Galapagos Fin Whale Facts

Name: Galapagos Fin Whale
Family: Baleanopteridae
Scientific Name: Balaenoptera physalus
Length: Males 82 feet (25 m) Females 85 feet (26 m)
Weight: 80,000 and 160,000 lbs (40 and 80 tons)

Adult Length: 18-26 m (59 - 85 ft)
Blow: Tall column, thicker and higher than Sei and Bryde's Whales but smaller than Blue Whale
Breaching: Variable angles, huge splash
Deep dive: Tail flukes not raised
Group size: 1 - 2 , sometimes more when feeding

Category: Rorqual Whales

All 6 of the world's species or Rorqual whales have been recorded in Galapagos. The rorqual whales are large to very large, and include the biggest animals on earth. They differ from all other cetaceans in the region because they do not possess teeth. Instead, their upper jaws are lined with bony 'comb-like' plates called baleen which filter out small fish or zooplankton as the whale engulfs enormous quantities of seawater whilst swimming along.

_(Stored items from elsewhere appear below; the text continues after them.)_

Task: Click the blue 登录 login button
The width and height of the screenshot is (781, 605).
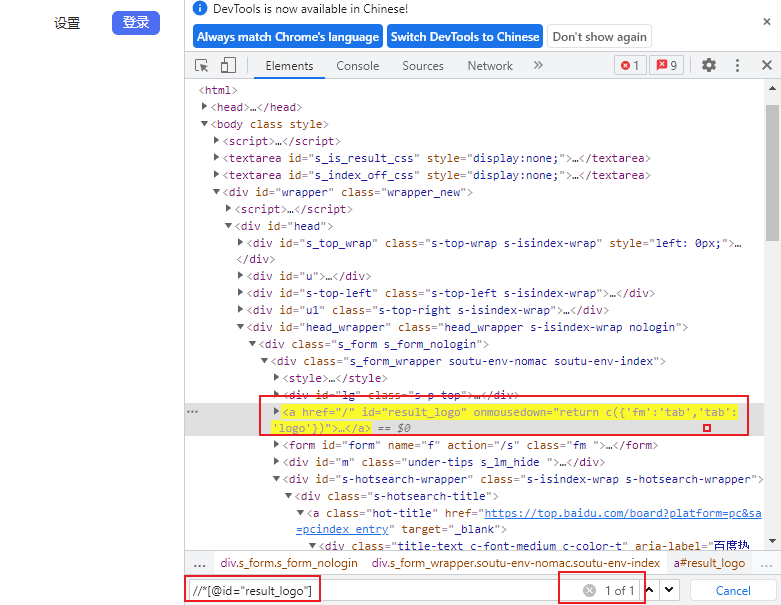Action: (136, 23)
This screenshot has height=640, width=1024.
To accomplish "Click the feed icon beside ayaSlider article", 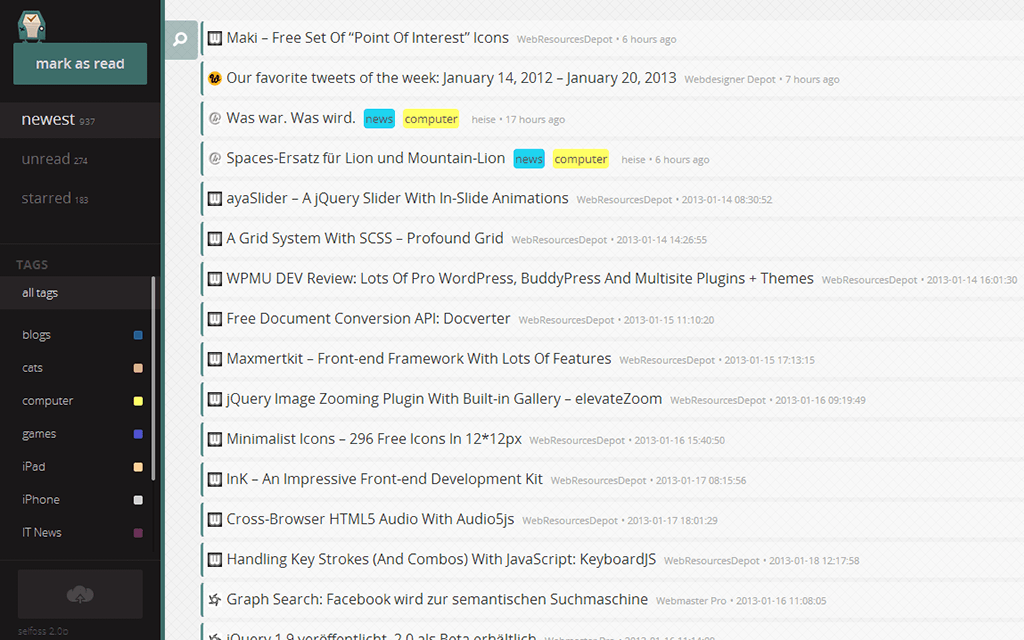I will click(x=214, y=198).
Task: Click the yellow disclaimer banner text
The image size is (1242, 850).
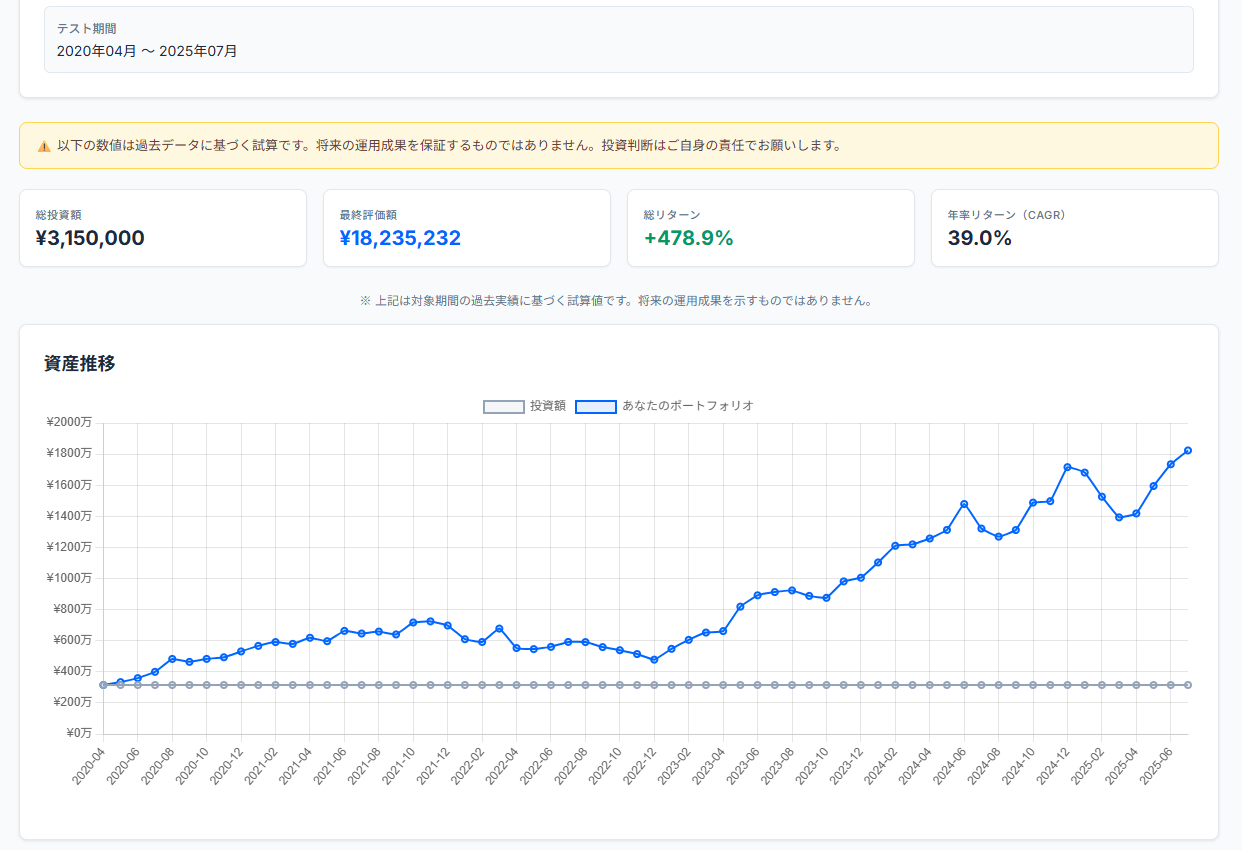Action: pos(449,146)
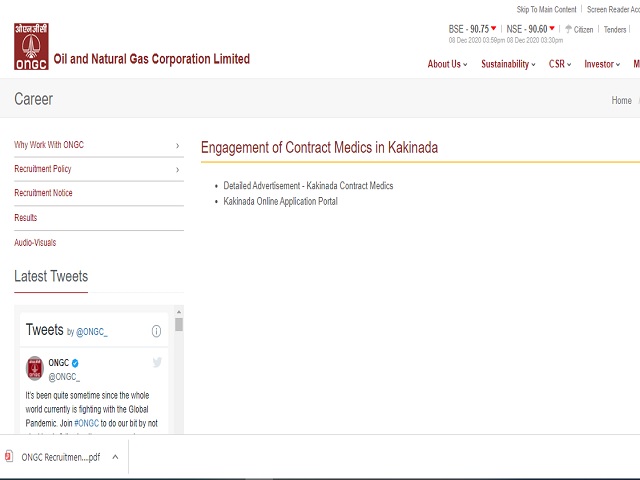The height and width of the screenshot is (480, 640).
Task: Click the ONGC profile avatar in tweet
Action: [35, 368]
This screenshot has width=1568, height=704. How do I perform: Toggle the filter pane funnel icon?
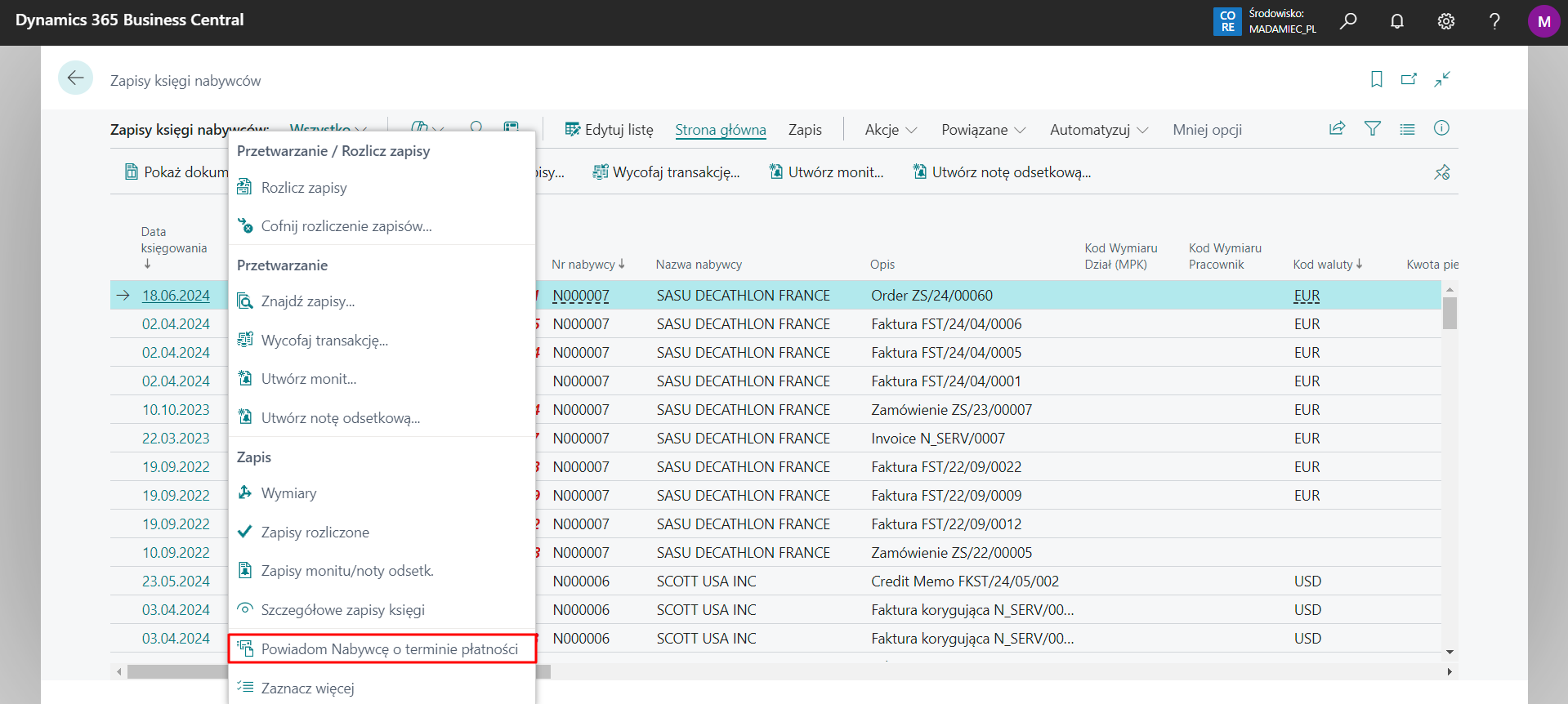coord(1373,129)
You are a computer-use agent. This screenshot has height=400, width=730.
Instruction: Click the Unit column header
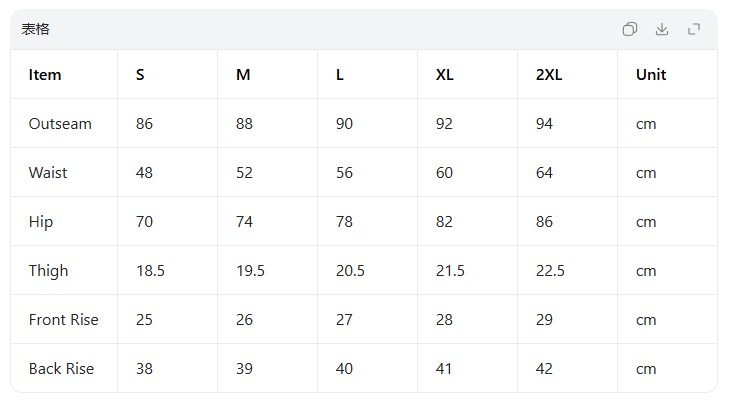[x=651, y=74]
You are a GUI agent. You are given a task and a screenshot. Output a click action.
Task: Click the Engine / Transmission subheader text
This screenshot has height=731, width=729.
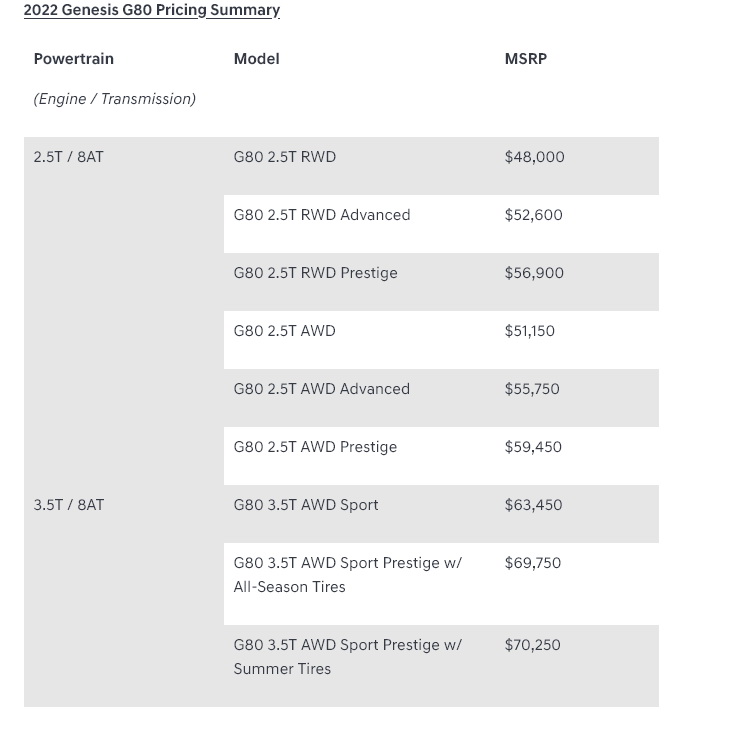114,99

Rorquals have a double blowhole (single in toothed cetaceans), placed centrally on top of the head, a pleated throat capable of great expansion whilst feeding, a 'U'- to 'V'-shaped flattened head and a streamlined body for fast swimming.

Rare offshore.

Identification:
Second only to the Blue Whale in size, Fin Whales are similar to the other large rorquals. At close quarters, the asymmetrical pigmentation of the lower jaw is diagnostic. The left lower lip is dark, whilst the right is white. Surfacing sequence is distinctive: appearance of blowhole precedes a rolling back, followed by the small but distinct sloping dorsal fin.